In diesen Fachgebieten sind häufig Belegärztinnen und Belegärzte tätig:
Hals-Nasen-Ohrenheilkunde, Augenheilkunde, Orthopädie, Mund-, Kiefer- und Gesichtschirurgie, Urologie sowie Gynäkologie und Geburtshilfe. In der Geburtshilfe können Sie zudem auch eine Beleghebamme wählen, wenn die von Ihnen gewählte Klinik mit Beleghebammen arbeitet.

Wie rechnet ein Belegarzt ab und welche Kosten erstattet die PKV?

Nach erfolgter Behandlung erhalten Sie vom Belegarzt oder der Belegärztin eine Rechnung auf Grundlage der Gebührenordnung für Ärzte (GOÄ). Da im ärztlichen Honorar Sachkosten für die Praxisausstattung enthalten sind, werden die Gebühren pauschal um 15 Prozent reduziert. Von dieser Minderungspflicht sind lediglich der Zuschlag für die Belegarztvisite je Tag (Buchstabe J Abschnitt B V. der GOÄ), die Entschädigung für Wegegeld (bis zu 25 km) und Reisen (mehr als 25 km) sowie der Ersatz von Auslagen ausgenommen.

Sachkosten, Unterbringung, Verpflegung und ähnliche Leistungen werden nicht vom Belegarzt oder der Belegärztin, sondern vom Krankenhaus über Fallpauschalen (DRG) abgerechnet. Das erfolgt in der Regel direkt zwischen Krankenhaus und PKV, sodass Sie nicht involviert sind. Zudem kann der Belegarzt oder die Belegärztin die eigene Abrechnung an das Krankenhaus übertragen. In diesem Fall erhalten Sie eine Rechnung über die ärztlichen Leistungen durch das Krankenhaus. Auch diese Rechnung muss um 15 Prozent gemindert sein und sollte einen Hinweis enthalten, dass die Abrechnung im Auftrag des Belegarztes oder der Belegärztin erstellt wurde. 

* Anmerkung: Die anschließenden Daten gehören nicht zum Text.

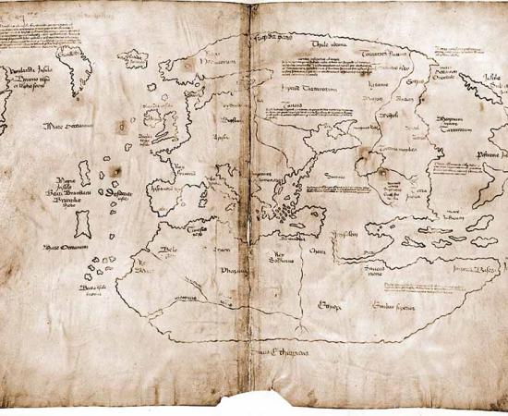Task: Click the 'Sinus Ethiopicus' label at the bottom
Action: coord(281,352)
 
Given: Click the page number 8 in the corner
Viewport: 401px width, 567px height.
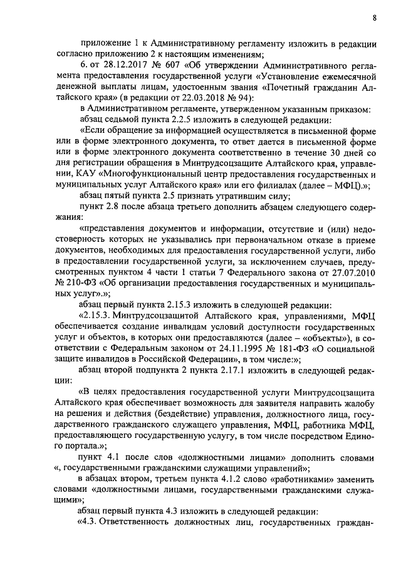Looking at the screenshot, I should click(373, 18).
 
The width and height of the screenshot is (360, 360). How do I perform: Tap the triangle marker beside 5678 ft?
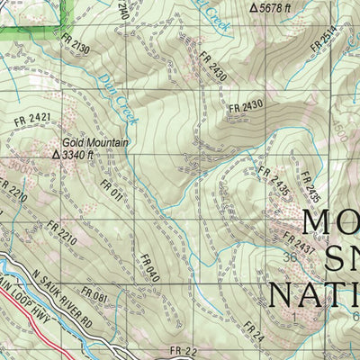(253, 7)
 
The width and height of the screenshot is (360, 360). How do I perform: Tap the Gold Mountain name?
(95, 142)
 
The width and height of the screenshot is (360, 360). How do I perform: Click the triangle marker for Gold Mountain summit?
(56, 155)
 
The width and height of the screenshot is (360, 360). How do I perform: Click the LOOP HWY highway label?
(27, 318)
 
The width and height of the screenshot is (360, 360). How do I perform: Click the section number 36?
(290, 256)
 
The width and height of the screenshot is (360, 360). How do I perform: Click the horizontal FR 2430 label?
(245, 106)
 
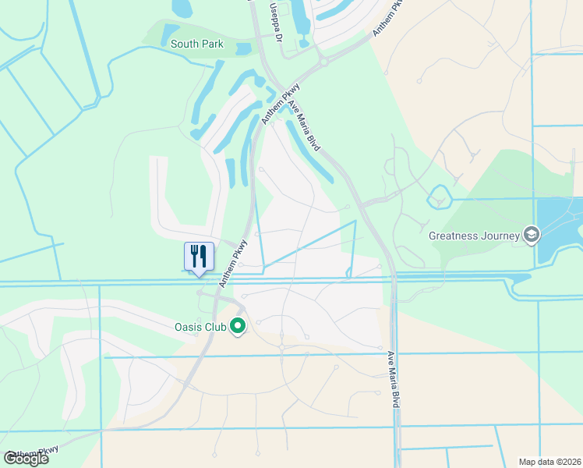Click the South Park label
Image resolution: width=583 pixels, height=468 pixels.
pos(197,44)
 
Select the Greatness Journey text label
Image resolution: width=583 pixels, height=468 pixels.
pos(474,235)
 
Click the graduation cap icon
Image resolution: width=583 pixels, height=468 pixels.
pos(532,235)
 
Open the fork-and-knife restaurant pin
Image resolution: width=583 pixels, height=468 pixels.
pos(199,257)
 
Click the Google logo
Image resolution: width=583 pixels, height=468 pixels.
pos(26,459)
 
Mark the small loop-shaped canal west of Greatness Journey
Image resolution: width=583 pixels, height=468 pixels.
pos(439,197)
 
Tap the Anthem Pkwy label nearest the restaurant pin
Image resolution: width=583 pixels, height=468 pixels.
pos(233,263)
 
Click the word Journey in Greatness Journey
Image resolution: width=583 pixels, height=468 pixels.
pos(500,235)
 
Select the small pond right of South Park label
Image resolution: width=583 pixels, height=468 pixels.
pos(243,48)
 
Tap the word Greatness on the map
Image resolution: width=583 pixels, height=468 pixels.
pos(453,235)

Die belegärztliche Behandlung ist grundsätzlich in Ihrem privaten Krankenversicherungsschutz enthalten. Das gilt auch für Tarife ohne die Wahlleistung Chefarzt. Sollte es in Ihren Tarifbedingungen keinen Hinweis darauf geben, empfiehlt es sich aber, vorab bei Ihrer PKV nachzufragen. Die PKV erstattet die Behandlungskosten für Belegärztinnen und Belegärzte, sofern die Abrechnung nach GOÄ und den oben genannten Regeln erfolgt.

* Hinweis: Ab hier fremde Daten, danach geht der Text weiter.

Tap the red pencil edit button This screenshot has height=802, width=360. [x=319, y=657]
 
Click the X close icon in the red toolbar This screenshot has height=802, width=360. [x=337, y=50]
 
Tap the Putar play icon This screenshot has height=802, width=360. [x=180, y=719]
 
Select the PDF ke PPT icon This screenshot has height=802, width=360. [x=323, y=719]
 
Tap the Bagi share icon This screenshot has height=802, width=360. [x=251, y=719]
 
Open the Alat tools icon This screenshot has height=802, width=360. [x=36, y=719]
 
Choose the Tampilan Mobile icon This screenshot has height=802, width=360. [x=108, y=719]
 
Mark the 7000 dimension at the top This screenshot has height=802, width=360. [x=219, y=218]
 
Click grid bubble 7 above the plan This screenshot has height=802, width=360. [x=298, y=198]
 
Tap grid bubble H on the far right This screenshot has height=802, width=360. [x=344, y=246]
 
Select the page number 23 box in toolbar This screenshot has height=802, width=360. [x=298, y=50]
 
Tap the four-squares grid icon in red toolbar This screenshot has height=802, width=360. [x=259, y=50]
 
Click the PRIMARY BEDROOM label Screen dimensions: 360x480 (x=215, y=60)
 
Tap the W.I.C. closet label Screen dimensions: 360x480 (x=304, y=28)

Besonderheit: Abrechnung von Hybrid-DRG-Leistungen durch Belegärzte

Manche Leistungen, die ein Krankenhaus sowohl ambulant als auch stationär anbieten kann, werden über sogenannte Hybrid-DRG abgerechnet. Die Hybrid-DRG wurden 2024 eingeführt, der Katalog der Leistungen wird sukzessive erweitert. Wenn Sie für eine Behandlung ins Krankenhaus gehen, die als Hybrid-DRG abgerechnet werden kann, gilt Folgendes:

  • Wird das Krankenhaus in die Behandlung einbezogen, rechnet nur dieses die Behandlung über die Hybrid-DRG ab. Ihr Belegarzt bzw. Ihre Belegärztin darf Ihnen keine Rechnung stellen.
  • Wird das Krankenhaus nicht in die Behandlung einbezogen, sondern stellt nur Ressourcen wie den OP-Saal zur Verfügung, erhalten Sie eine Abrechnung aller Leistungen ausschließlich von Ihrem Belegarzt bzw. Ihrer Belegärztin. Die Rechnung erfolgt nach den Vorgaben der GOÄ und muss in diesem Fall nicht gemindert werden.